Two randomized controlled trials and two observational studies were identified in the literature. A trial from 2008 (Kitabchi 2008) randomized a small number of patients to receive either a low-dose insulin bolus (0.07 U/kg) following by low-dose infusion (0.07 U/kg/hr), a low-dose infusion without a bolus, or a high-dose (0.14 U/kg/hr) infusion with no bolus. With only 37 total patients enrolled, this study found no significant difference in time to achieve a glucose ≤ 250 mg/dL, time to achieve a  bicarbonate level ≥ 15 mEq/L, or time to achieve a pH ≥ 7.3. There was also no difference in hospital length of stay or episodes of hypoglycemia. It should be noted that this was a very small study that was underpowered detect potentially clinically meaningful differences in outcomes. Additionally, none of the patients in this study were treated with a standard insulin infusion dose of 0.1 U/kg, making it difficult to generalize the results when such dosing is used. 

A second randomized trial (Sarra 2019), published much more recently, did manage to compare an insulin bolus to placebo in patients receiving standard insulin dosing. In this study of 106 patients, the mean time to resolution of acidosis was similar between the bolus and no bolus groups (difference 1.2 hours in favor of the no bolus group, 95% CI -1.4 to 3.8), and found no difference in time to blood sugar control, total dose of IV insulin given, ED length of stay, or the incidence of hypoglycemia. 

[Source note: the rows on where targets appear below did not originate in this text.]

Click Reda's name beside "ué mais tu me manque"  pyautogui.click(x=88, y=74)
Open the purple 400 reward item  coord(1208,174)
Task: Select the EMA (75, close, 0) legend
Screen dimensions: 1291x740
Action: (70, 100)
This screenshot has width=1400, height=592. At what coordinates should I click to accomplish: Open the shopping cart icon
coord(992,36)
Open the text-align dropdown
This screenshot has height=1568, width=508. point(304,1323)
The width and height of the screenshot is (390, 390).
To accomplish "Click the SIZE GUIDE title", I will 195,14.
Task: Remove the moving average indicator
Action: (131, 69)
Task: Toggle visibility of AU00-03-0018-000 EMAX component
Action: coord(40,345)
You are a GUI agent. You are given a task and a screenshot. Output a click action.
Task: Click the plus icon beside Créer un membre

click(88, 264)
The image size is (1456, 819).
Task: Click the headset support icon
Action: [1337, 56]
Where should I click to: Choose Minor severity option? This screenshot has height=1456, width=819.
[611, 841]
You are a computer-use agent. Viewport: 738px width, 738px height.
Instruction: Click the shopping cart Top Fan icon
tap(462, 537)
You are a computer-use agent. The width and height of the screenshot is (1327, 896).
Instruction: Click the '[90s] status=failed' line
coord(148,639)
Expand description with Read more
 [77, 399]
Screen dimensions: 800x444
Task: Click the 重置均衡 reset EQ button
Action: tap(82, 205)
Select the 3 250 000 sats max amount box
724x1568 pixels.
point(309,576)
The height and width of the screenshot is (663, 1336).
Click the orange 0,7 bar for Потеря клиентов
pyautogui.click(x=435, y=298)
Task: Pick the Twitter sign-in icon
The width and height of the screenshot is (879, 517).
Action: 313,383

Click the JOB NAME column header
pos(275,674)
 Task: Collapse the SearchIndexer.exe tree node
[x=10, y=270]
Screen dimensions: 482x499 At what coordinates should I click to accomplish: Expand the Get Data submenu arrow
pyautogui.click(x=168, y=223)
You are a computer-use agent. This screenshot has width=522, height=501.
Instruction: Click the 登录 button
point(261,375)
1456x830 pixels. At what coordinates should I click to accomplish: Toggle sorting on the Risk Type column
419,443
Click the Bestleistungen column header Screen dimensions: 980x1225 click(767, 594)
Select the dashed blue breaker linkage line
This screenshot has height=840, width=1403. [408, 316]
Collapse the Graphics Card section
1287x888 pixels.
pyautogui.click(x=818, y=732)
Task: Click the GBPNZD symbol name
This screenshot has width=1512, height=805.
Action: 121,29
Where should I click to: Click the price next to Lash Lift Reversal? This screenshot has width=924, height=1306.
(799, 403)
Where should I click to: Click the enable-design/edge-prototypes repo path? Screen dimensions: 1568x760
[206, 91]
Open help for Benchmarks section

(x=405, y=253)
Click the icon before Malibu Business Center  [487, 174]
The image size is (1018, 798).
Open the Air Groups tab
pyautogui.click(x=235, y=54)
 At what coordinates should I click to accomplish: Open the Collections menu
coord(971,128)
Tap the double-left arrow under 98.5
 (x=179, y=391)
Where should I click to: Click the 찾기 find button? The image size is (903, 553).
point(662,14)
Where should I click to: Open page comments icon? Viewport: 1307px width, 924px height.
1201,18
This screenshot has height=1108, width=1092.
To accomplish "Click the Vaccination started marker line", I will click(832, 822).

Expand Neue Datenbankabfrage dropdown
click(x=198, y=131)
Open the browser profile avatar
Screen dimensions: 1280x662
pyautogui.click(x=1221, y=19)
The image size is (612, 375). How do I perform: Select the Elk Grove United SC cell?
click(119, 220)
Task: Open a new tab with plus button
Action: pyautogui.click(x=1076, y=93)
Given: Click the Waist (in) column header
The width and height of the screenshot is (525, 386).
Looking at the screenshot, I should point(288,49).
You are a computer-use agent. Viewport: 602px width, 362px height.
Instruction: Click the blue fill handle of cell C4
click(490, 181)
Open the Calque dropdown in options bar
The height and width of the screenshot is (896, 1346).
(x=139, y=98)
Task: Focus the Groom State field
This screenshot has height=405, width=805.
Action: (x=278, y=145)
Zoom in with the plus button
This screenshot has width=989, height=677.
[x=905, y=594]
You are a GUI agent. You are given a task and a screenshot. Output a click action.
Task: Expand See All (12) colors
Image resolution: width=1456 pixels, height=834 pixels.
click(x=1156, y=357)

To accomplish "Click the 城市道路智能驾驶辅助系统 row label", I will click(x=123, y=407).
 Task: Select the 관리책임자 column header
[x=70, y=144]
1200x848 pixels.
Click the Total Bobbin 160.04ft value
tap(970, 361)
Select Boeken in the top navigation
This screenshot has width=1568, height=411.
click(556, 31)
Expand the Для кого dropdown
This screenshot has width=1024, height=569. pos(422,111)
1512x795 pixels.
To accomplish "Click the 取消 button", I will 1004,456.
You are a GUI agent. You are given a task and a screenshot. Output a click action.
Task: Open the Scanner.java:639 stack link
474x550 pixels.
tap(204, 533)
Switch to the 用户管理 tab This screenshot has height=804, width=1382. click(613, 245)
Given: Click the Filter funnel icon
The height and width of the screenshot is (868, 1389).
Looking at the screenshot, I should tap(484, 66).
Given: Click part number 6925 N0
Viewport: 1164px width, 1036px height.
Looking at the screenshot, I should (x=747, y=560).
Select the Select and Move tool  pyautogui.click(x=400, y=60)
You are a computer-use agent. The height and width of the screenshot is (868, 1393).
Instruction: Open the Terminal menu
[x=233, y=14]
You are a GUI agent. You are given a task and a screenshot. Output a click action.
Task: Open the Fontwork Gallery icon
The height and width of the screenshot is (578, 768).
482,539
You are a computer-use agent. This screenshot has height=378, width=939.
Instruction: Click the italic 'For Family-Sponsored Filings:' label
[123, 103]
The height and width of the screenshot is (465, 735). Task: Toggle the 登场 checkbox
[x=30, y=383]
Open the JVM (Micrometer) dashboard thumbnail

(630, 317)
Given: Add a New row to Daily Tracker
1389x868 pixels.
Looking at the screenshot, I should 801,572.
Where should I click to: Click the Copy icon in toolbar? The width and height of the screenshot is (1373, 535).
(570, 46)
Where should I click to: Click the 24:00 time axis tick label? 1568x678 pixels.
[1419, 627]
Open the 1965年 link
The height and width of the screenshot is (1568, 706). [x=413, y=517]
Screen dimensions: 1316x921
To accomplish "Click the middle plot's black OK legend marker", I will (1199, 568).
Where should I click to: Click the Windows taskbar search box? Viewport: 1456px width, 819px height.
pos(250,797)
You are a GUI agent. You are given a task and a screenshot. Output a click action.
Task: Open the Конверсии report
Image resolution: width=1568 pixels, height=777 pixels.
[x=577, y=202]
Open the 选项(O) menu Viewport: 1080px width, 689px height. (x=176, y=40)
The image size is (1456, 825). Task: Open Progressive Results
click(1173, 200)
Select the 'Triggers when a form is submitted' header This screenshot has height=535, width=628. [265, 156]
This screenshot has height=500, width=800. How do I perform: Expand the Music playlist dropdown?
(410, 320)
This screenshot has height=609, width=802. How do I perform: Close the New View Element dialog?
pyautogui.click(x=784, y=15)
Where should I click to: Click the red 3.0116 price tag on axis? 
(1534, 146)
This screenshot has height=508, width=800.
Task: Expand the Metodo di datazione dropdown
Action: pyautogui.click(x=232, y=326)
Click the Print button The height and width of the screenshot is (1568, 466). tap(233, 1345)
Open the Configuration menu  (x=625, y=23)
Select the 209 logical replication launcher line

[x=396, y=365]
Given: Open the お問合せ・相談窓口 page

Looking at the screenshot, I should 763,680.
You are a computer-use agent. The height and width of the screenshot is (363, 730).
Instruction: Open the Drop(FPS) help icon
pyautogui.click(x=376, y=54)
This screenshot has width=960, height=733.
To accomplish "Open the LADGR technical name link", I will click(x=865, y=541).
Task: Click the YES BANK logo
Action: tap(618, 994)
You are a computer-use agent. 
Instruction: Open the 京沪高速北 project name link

Finally, two observational studies were identified (Goyal 2010Brown 2018). The first of these found significant differences in the incidence of hypoglycemia, the rate of change of serum glucose in the ED (60.1 vs. 56.0 mg/dL/hr, p = 0.54), the rate of change in the anion gap (1.9 vs. 1.9 mEq/L/hr, p = 0.66), the difference in the serum glucose level or anion gap at the time of discharge from the ED, length of ED stay, or length of hospital stay between those who received and those who did not receive an insulin bolus. The second study primarily evaluated time to resolution of DKA—defined as a blood glucose less than 250 mg/dL plus 2 of the following: pH > 7.3, anion gap ≤ 12 mEq/L, and bicarbonate ≥ 15 mEq/L. There was no difference in this outcome between the bolus and no bolus groups (median time 15 vs. 15.9 hours, p = 0.24), and no difference in the total amount of insulin given, the incidence of hypoglycemia, or hospital length of stay. Both of these studies are at high risk of selection bias given their observational nature. 

Unfortunately, this body of evidence is of moderate quality at best and it is difficult to strongly recommend either for or against the use of an insulin bolus for DKA in adults. While none of these studies found a clear benefit, they also not demonstrate any significant harm. It seems reasonable to omit an insulin bolus when a continuous infusion can be initiated in a timely fashion, but in cases in which the drip may be delayed, it may be prudent to give a bolus while waiting. Ultimately, the decision will need to be made on a case-by-case basis, but this limited evidence does not seem to support the routine use of an insulin bolus in these patients.